«It feels like a major development for AI research.»
The launch of the Chinese AI chatbot Deepseek two weeks made headlines, shook the financial markets and the technology world. Reza Kakooee, AI researcher at the FHNW School of Computer Science and expert for reinforcement learning of AI models, explains the reasons for Deepseek’s success and what it means for the future of AI research. He calls for increased efforts by actors in Switzerland to catch up in AI.
Reza, Deepseek has created a lot of uproar. Major news reported, Deepseek’s website went down and stocks of companies that profit from the AI boom such as chip maker Nvidia plunged. What happened?
Deepseek is a chatbot launched by a Chinese company.
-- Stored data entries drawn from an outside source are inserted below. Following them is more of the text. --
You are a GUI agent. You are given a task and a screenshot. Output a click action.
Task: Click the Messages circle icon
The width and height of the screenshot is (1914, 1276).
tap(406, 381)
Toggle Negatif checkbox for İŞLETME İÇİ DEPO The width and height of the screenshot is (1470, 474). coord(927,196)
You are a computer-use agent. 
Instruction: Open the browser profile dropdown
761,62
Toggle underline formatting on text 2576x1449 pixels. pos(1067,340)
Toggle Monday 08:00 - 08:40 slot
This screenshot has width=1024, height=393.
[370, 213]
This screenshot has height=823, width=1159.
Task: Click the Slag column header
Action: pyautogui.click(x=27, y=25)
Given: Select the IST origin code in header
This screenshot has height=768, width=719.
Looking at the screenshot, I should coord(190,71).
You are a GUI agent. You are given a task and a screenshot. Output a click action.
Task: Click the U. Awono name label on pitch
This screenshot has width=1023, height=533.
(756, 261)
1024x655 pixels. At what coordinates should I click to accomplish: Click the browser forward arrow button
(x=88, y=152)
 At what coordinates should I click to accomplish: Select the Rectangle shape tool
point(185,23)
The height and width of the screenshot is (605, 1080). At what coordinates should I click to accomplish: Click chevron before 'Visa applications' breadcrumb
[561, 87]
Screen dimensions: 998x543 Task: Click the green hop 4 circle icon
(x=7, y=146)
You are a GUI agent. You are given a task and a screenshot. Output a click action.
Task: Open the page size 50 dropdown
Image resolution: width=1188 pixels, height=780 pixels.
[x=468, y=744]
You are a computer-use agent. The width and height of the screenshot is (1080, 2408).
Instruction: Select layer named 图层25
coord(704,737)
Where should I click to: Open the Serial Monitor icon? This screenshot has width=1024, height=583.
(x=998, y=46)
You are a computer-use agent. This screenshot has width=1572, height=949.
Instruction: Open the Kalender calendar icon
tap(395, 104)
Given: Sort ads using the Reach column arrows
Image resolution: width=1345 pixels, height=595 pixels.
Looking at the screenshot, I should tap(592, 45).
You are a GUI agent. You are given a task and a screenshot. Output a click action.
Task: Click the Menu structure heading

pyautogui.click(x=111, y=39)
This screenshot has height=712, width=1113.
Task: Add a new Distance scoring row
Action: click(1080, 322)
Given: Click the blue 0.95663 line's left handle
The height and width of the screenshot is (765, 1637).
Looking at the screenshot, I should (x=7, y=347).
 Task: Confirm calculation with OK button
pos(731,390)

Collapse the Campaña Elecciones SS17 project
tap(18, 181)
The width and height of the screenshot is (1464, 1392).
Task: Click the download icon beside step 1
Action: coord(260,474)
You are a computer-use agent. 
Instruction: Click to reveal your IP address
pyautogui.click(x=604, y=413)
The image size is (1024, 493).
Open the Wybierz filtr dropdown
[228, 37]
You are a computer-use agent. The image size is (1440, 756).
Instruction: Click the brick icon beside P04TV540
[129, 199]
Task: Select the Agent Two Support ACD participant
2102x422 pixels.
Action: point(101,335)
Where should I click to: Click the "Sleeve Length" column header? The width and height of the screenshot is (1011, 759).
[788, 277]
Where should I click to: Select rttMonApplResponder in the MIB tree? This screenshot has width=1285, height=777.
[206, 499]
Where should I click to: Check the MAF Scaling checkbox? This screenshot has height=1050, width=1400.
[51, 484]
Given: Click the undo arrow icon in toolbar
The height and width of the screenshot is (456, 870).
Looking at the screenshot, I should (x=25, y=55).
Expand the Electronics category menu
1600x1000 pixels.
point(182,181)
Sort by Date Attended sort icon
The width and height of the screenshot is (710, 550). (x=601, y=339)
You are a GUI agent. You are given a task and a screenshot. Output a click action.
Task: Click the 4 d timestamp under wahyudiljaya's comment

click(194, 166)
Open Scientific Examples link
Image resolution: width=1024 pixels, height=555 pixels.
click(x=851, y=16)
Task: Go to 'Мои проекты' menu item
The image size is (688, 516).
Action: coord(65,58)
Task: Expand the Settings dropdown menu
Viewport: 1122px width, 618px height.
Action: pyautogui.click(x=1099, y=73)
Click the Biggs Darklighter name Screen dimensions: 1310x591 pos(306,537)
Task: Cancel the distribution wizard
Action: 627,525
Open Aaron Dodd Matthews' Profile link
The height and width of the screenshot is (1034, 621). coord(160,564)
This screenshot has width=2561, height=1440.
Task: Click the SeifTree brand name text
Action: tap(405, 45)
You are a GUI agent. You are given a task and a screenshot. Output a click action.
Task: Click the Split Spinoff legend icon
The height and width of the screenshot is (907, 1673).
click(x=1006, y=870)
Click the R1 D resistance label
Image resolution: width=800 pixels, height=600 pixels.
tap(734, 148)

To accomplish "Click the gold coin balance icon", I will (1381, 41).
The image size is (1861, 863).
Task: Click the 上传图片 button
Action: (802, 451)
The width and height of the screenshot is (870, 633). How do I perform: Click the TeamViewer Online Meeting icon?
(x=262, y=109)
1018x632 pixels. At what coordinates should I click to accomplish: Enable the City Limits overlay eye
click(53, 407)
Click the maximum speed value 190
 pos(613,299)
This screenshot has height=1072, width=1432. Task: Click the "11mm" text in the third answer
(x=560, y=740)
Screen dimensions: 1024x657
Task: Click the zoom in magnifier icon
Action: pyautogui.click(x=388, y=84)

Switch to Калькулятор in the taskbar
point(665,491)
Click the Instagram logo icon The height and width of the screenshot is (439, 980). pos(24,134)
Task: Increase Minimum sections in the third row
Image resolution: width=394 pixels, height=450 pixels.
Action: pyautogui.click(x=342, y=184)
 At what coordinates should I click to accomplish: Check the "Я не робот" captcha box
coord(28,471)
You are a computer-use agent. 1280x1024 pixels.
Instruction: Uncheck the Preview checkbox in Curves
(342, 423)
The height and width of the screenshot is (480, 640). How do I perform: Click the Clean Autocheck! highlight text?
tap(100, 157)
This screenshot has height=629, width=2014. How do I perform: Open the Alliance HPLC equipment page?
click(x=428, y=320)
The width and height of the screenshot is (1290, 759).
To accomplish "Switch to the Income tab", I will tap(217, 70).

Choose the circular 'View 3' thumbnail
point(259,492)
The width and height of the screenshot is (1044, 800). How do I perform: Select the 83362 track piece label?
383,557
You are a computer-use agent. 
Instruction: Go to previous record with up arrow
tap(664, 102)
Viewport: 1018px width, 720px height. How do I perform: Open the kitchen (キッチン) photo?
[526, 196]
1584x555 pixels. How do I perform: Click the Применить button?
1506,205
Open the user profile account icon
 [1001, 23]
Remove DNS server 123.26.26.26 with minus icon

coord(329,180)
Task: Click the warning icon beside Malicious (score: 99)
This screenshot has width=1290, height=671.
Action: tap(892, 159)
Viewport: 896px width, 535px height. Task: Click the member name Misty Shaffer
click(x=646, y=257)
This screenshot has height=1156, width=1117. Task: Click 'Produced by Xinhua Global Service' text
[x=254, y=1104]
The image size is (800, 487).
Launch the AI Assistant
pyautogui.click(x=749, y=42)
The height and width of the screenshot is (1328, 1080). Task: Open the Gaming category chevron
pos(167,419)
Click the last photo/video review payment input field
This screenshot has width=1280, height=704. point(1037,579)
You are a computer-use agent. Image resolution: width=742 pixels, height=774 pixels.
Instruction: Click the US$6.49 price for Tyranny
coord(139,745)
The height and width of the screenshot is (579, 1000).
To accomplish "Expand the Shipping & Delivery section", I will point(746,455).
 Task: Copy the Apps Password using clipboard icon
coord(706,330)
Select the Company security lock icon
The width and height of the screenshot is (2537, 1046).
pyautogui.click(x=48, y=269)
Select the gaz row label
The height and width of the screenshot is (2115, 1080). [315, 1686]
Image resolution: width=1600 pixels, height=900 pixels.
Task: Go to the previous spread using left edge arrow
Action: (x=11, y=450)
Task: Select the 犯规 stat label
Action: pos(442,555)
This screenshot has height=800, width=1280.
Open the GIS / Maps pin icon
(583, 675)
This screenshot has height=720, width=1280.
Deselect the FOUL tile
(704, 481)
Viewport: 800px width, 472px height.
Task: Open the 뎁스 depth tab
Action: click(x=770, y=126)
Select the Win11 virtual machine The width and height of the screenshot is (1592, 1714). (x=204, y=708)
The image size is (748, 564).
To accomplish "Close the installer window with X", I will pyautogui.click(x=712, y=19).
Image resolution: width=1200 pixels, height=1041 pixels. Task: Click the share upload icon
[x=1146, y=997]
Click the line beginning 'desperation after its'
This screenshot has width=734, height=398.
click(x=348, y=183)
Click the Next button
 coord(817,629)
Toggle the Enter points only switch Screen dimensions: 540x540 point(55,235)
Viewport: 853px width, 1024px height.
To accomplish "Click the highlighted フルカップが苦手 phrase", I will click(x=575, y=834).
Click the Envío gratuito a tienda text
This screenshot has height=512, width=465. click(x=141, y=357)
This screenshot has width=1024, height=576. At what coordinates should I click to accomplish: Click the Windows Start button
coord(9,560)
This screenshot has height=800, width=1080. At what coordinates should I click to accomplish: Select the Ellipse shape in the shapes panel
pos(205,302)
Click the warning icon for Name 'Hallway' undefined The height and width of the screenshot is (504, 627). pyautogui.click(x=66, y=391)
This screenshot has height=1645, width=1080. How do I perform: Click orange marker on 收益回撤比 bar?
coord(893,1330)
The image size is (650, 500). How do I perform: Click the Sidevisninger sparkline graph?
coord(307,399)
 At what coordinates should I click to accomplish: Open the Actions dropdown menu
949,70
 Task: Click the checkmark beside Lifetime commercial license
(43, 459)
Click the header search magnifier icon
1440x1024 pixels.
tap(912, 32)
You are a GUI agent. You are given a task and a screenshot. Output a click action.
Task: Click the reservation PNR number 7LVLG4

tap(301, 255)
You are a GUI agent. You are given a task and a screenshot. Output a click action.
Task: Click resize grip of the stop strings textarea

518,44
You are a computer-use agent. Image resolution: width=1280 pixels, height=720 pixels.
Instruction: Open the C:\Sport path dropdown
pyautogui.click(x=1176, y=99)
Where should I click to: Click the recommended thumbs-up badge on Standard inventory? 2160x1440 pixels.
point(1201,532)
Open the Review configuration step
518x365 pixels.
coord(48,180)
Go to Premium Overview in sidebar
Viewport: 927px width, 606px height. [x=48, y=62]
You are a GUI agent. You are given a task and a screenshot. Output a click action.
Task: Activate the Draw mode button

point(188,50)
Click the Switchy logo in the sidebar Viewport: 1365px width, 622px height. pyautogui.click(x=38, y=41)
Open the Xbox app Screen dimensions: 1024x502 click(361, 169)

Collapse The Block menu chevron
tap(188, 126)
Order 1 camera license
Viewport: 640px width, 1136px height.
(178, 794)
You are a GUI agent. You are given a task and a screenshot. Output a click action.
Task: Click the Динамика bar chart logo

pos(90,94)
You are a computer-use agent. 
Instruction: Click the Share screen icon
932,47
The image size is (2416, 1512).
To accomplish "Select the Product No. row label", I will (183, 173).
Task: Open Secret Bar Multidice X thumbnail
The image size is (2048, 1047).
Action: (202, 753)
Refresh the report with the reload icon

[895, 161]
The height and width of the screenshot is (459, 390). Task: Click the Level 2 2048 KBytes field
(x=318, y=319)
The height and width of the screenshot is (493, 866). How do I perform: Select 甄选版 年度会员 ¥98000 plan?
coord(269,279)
It is based on a large language model released by the same company already in December 2024. Two weeks ago, they released their new reasoning model for the public along a scientific paper, in which the team explained their methodology.
Is the great excitement around Deepseek justified or is it a short hype?
It feels like a major development for AI research. There are several aspects about Deepseek that surprised the AI community, and also me. While DeepSeek's approach aligns with current AI research trends, they employed different techniques to train the model in a less resource-intensive manner, achieving performance comparable with its Western competitors.
What does Deepseek make differently from others?
What’s unique about it that it uses established development techniques in AI research but combined them in a more efficient way.
According to Deepseek’s paper, they managed to train their model with much less resources than their competitors. DeepSeek’s approach introduces a shift in the application of scaling laws, demonstrating that with new algorithms and optimized training, better performance can be achieved with less compute resources. Deepseek claims to have used only about 2,000 AI chips for training its reasoning model, although some claim they have around 50,000. This would still be much less expensive than the costs OpenAI incurred for its GPT-based models.
Deepseek offers its services at a significantly lower cost than its competitors. While OpenAI charges $60 per million output tokens for its O1 model, Deepseek's reasoning model costs only about $2; which is 30 times less. However, this is the current pricing, and OpenAI may lower its prices for future models. In general, the cost of AI, like any other technology, tends to decrease over time. OpenAI's trained their earlier models at higher price, but maybe this is the price of being first to innovate.
«AI models will be critical for future developments in business and daily life, and in Switzerland, we need to have our own AI models that are well-aligned with our cultural values.»
How did Deepseek achieve this high efficiency?
The big AI models by OpenAI or Anthropic are usually trained in three levels. After the model has been trained on large dataset and fine-tuned with good quality data; in the next step of ‘reinforcement learning’, humans rank the model’s responses, so the model learns what are good answers. But human labour is costly compared to computer power and require additional models which adds to the training costs.
Deepseek had a surprisingly simple solution to skip this last step for their reasoning model. Instead of generating answers to questions like ‘How is it like to live on the moon?’ that must be assessed by humans, Deepseek generated answers to questions that could be solved programmatically. For example, the AI had to write a certain piece of code. The validity of this code can be tested and the answers ranked accordingly, whether the code is correct.
What does this mean for future developments in AI?
Another surprise to me was that Deepseek released their model as open weights with a paper detailing their methods. So, everybody can see how the model was trained, how it works, and everyone can download it for their own use.
For these two reasons, Deepseek’s efficiency and easy availability, this could prove to be a pivotal moment in AI. We will need less resources to run better AI models, which will likely lead to more adoption of AI.
It will however not mean that less resources will be spent on AI. The so-called Jevon’s paradox states that increasing efficiency can lead to an even higher use of resources, mainly because new applications for AI are now possible that were until now too expensive.
Which new areas of AI application will open up now?
For smaller teams, it becomes interesting to adapt existing large-language models to their own use by fine-tuning them on their own data. For example, we at the FHNW School of Computer Science can help companies to build custom AI models by fine-tuning them on the company’s data to be better useful for their use cases and the Swiss market.
How should Swiss companies and decision makers react to Deepseek?
Deepseek has shown that it is possible to catch up to the big US companies with less resources. But it raises a major question for Switzerland or Europe: Why couldn’t a Swiss or European company come up with such an innovation, although they apparently have more resources? AI models will be critical for future developments in business and daily life, and in Switzerland, we need to have our own AI models that are well-aligned with our cultural values. This requires a dedicated team of AI talent working around the clock for at least the next 2–3 years to close the gap with other competitors.